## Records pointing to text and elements
######
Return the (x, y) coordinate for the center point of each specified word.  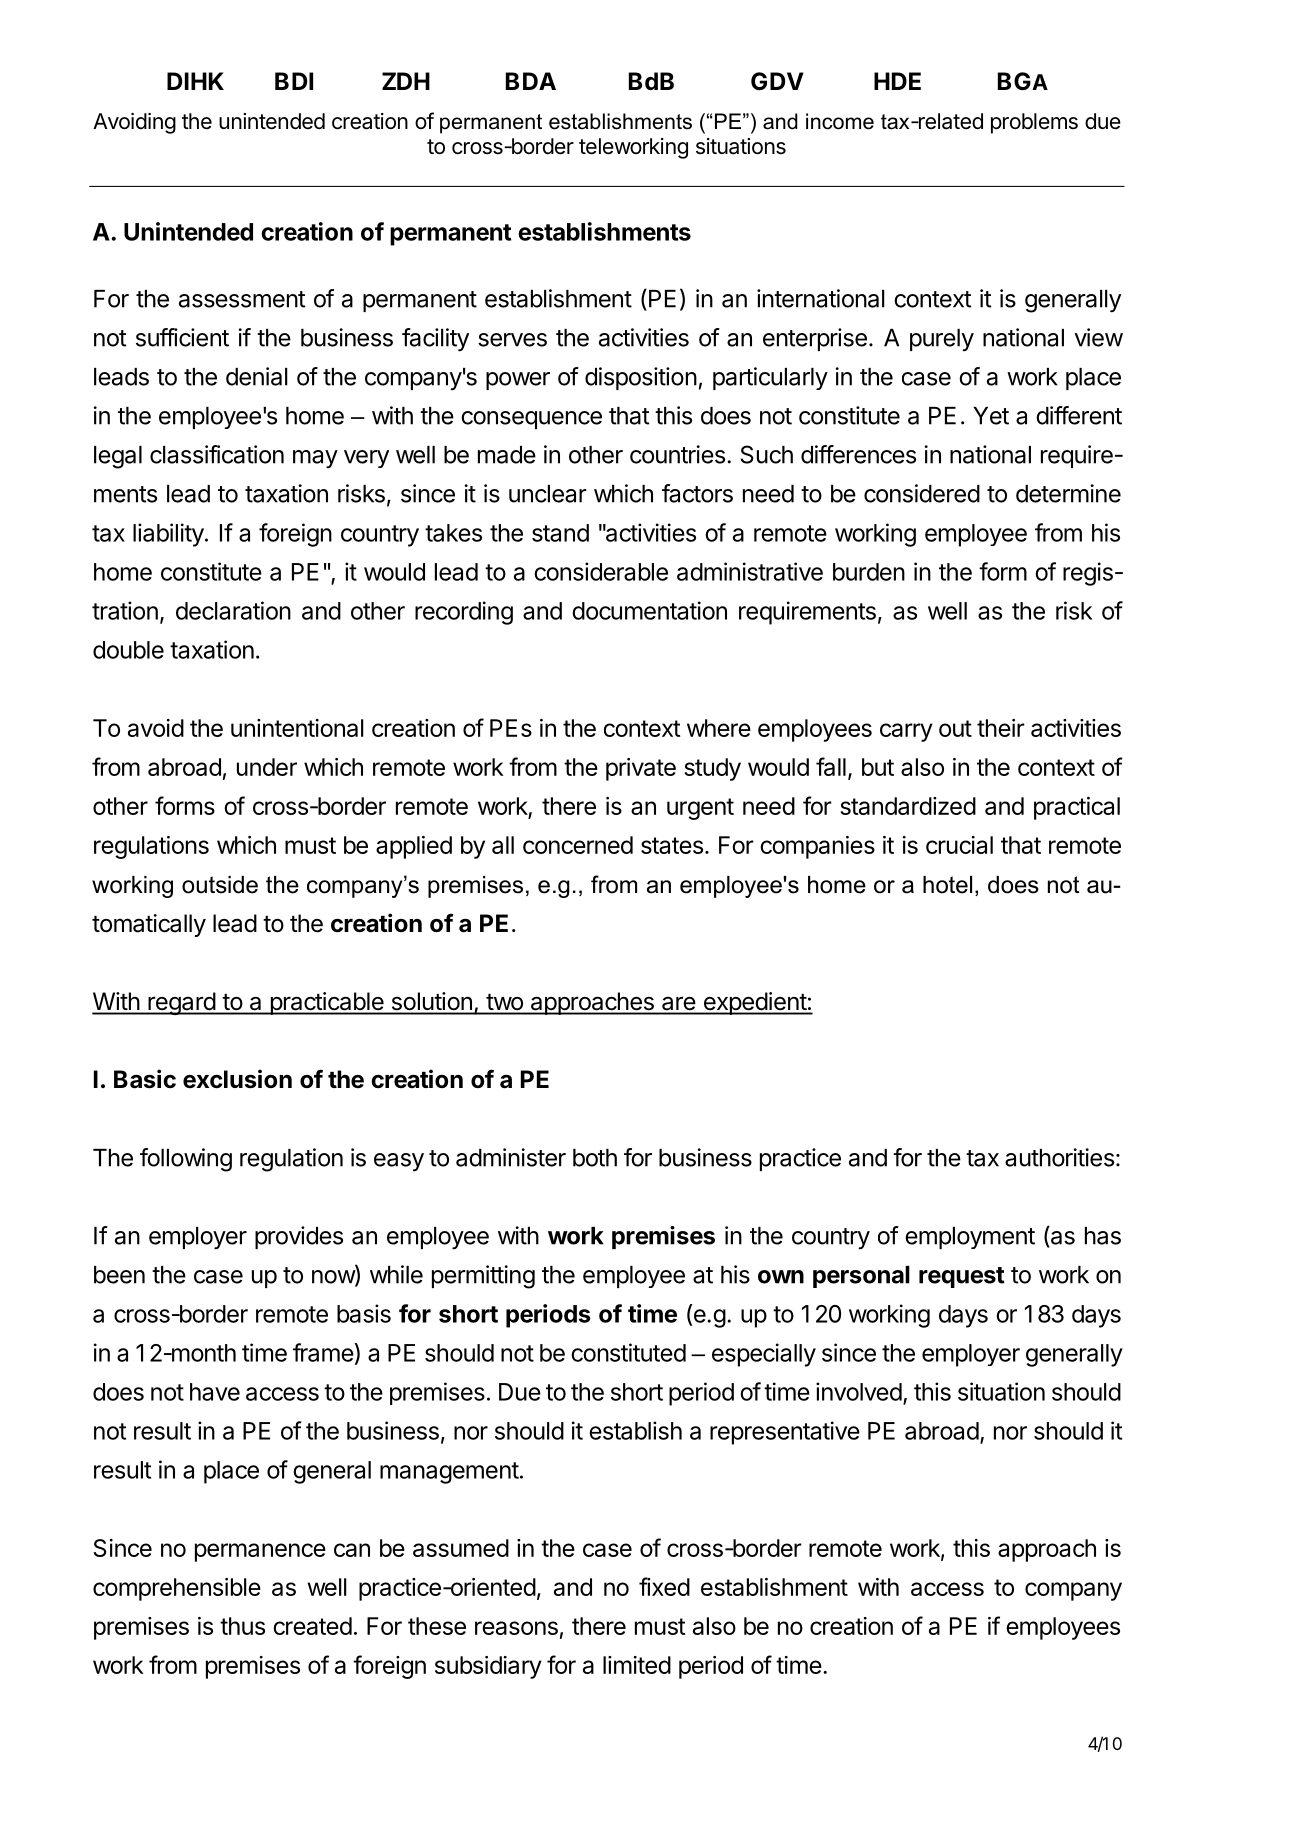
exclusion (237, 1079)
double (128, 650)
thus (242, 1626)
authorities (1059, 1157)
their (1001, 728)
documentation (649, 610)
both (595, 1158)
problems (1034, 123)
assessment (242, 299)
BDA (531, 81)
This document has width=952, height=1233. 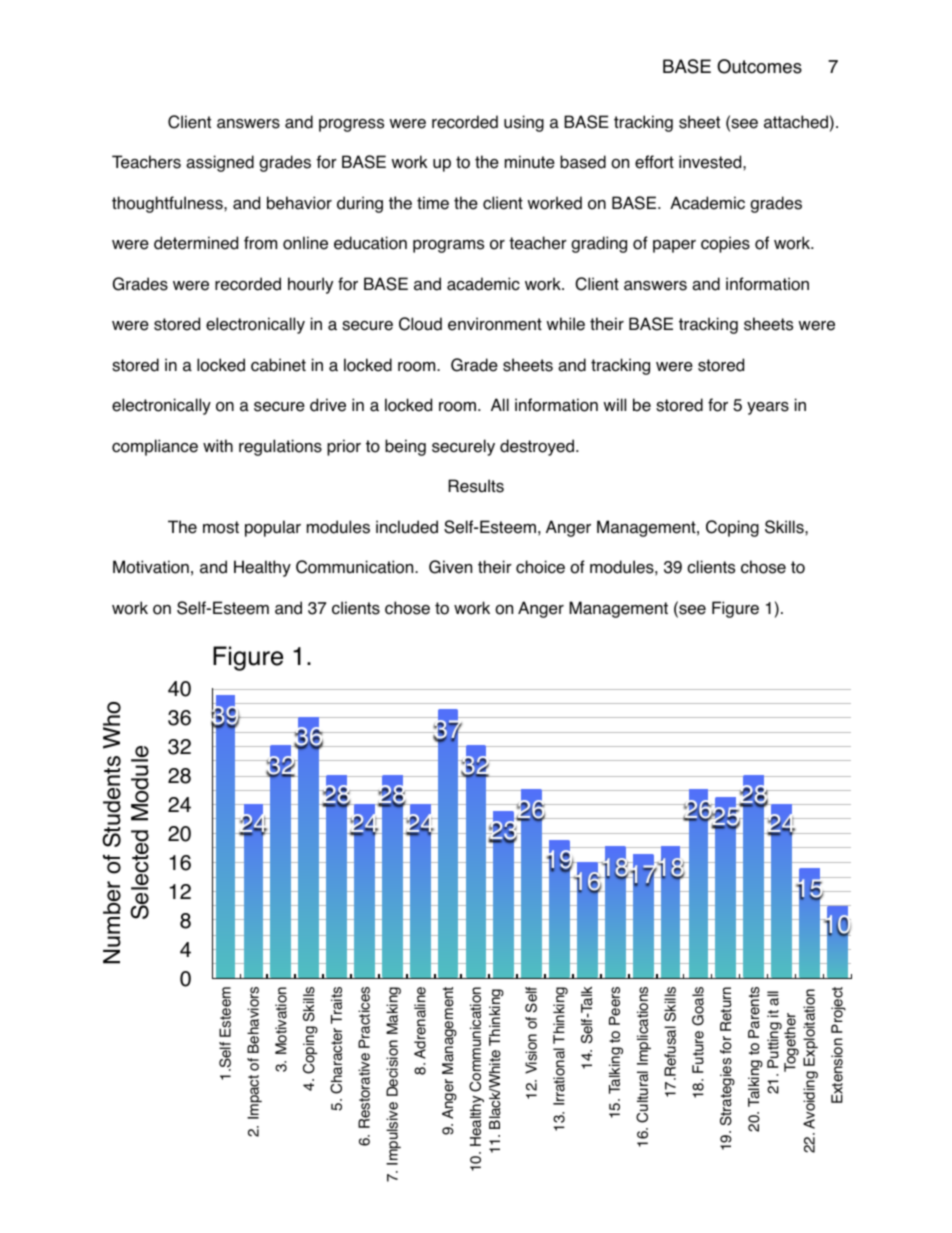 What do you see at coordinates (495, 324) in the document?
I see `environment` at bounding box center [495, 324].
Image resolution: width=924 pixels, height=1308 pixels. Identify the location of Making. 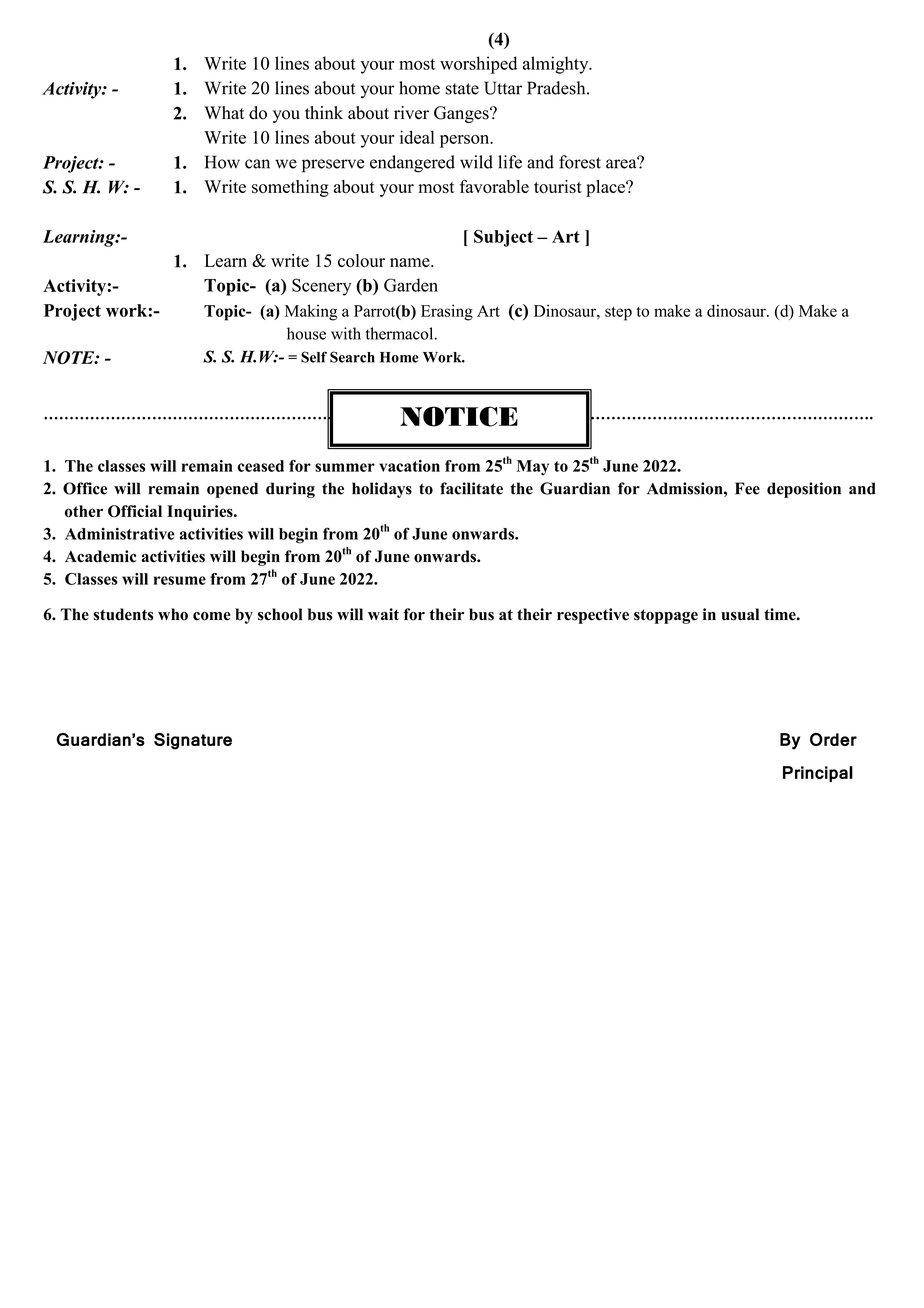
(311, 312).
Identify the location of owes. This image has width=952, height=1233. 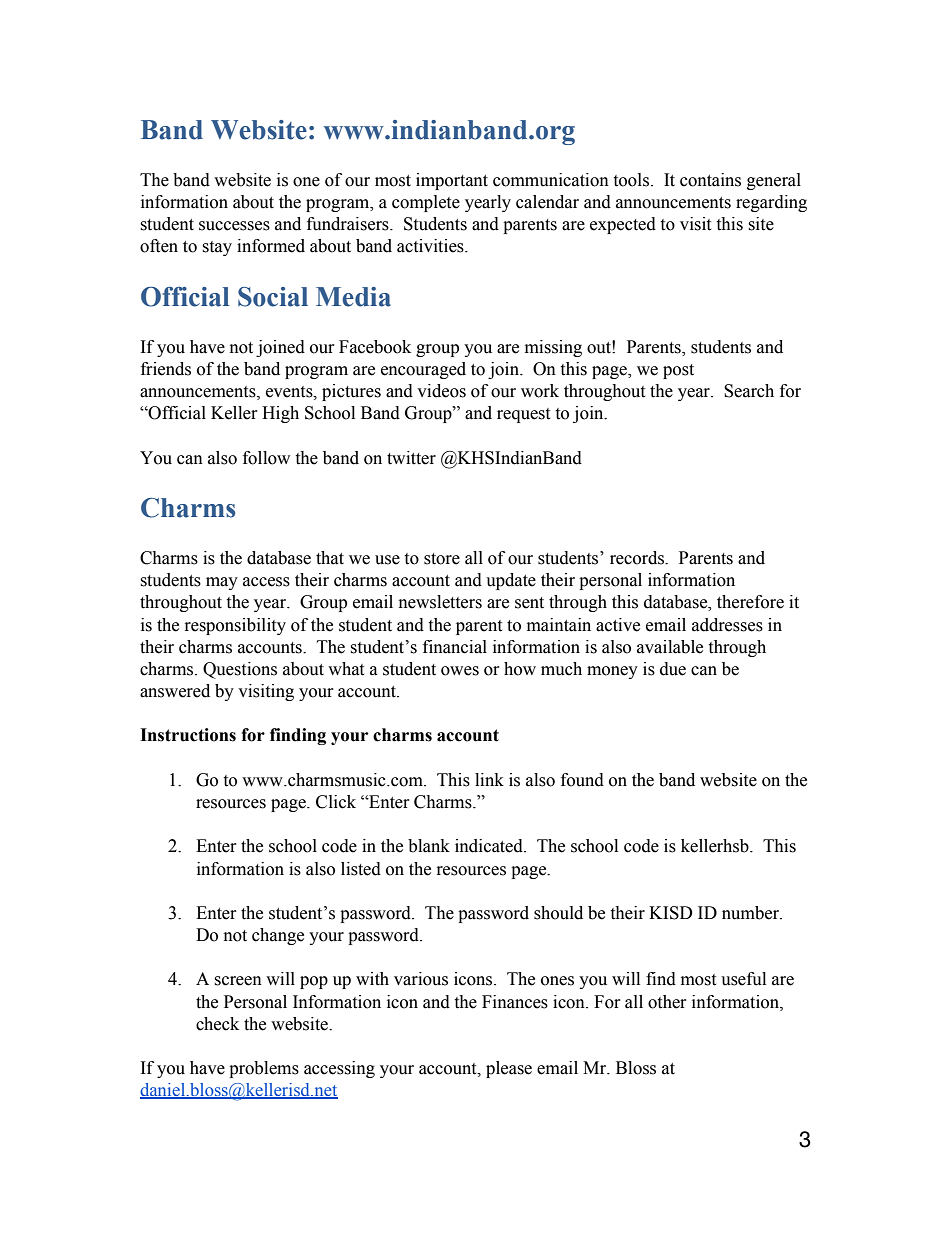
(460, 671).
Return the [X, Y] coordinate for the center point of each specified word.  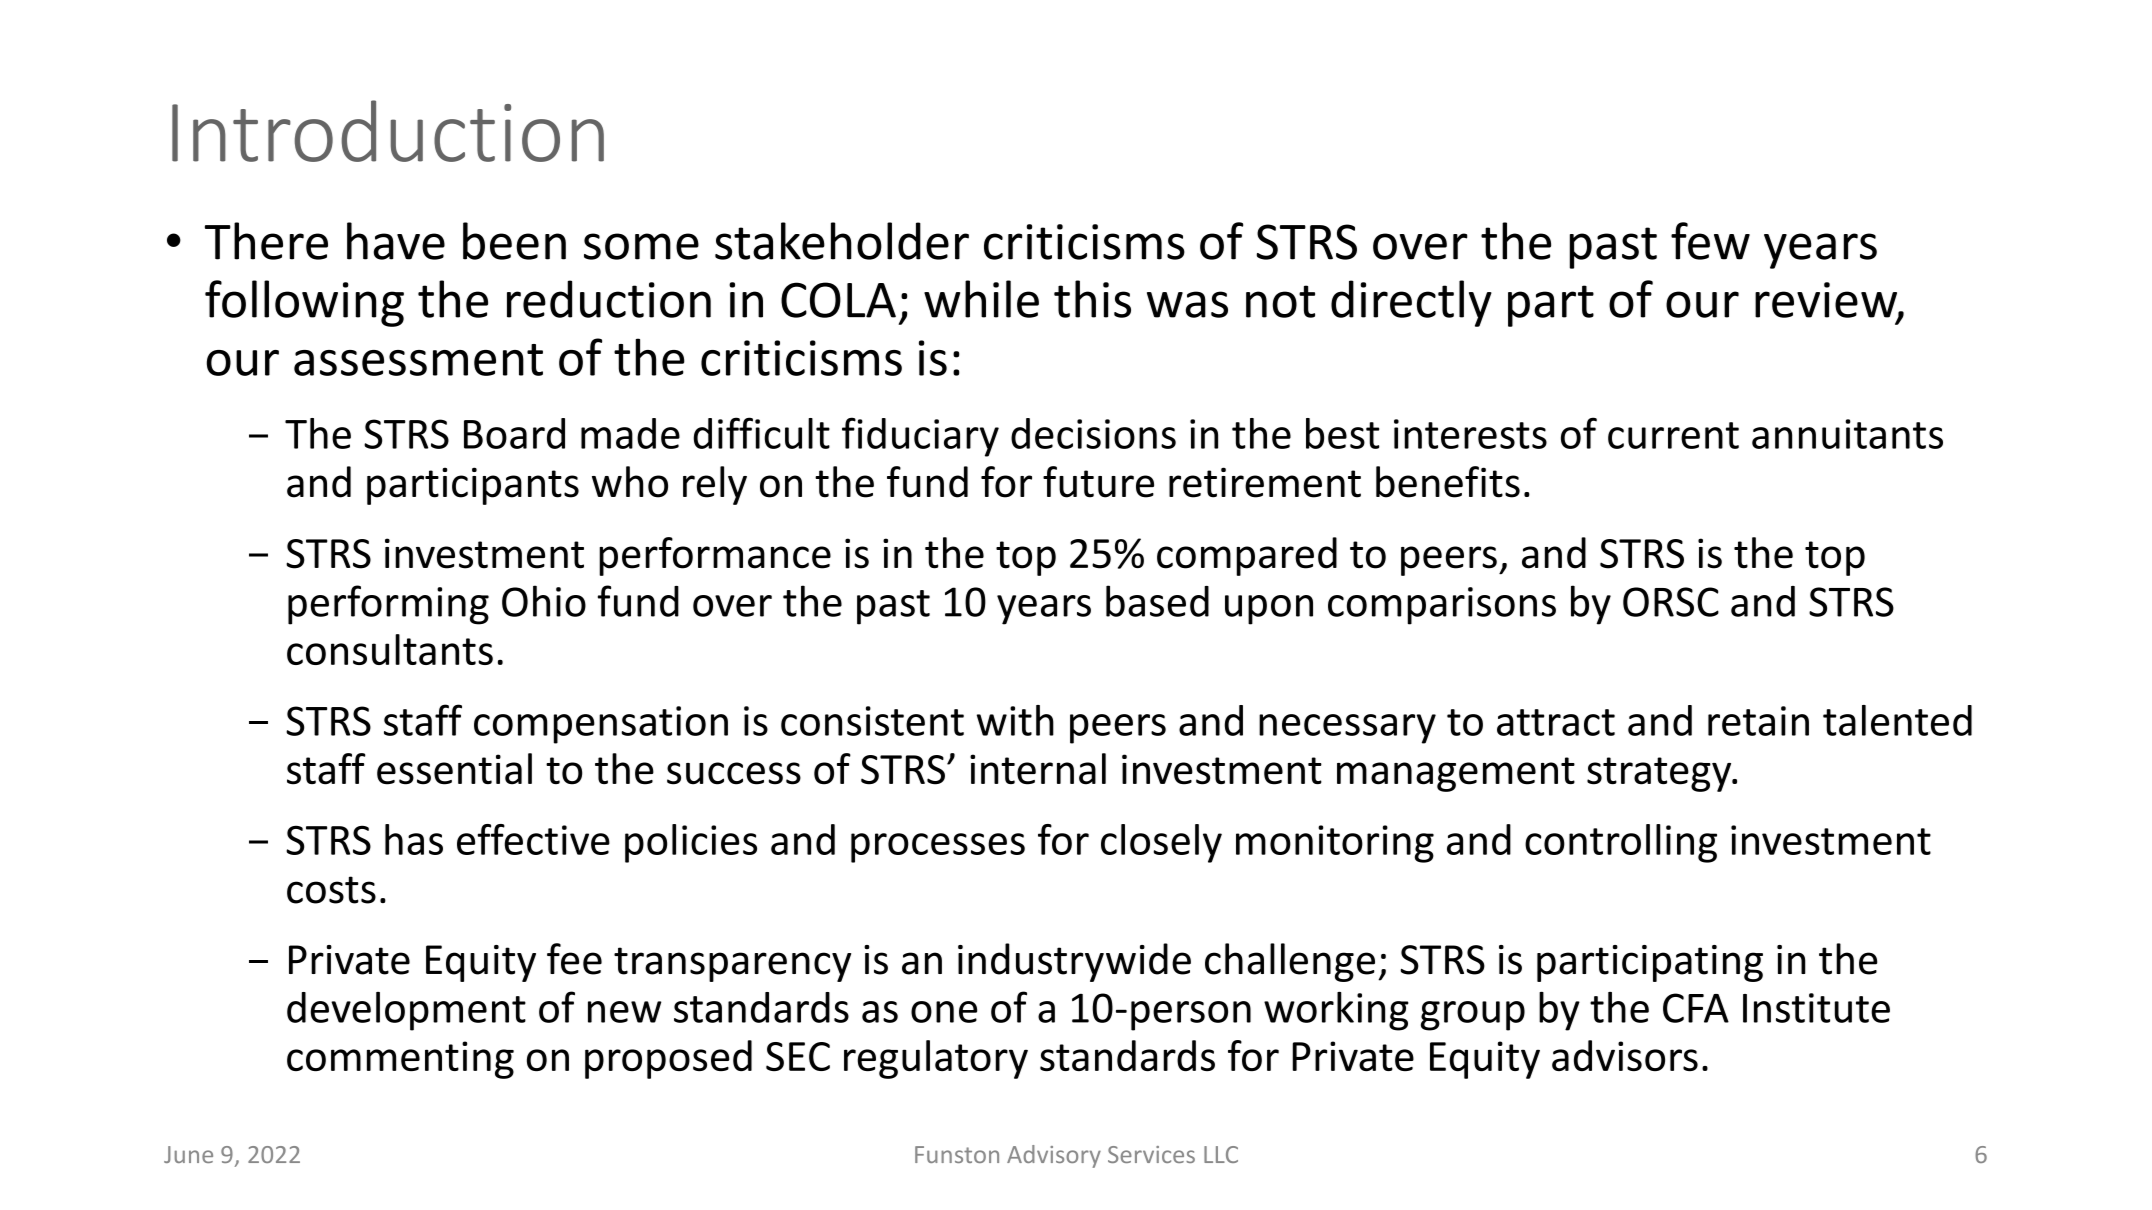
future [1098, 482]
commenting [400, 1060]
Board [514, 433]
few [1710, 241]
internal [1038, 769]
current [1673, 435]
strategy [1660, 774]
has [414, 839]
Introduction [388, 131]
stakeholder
######
## PROBLEM REQUIREMENTS
Reproduce the listing from the line containing "few [1710, 241]" through its end, keeping every line, and shift each coordinate value in the answers by -92.

## RESPONSE
few [1618, 149]
internal [946, 677]
current [1581, 343]
strategy [1568, 682]
has [322, 747]
Introduction [296, 39]
stakeholder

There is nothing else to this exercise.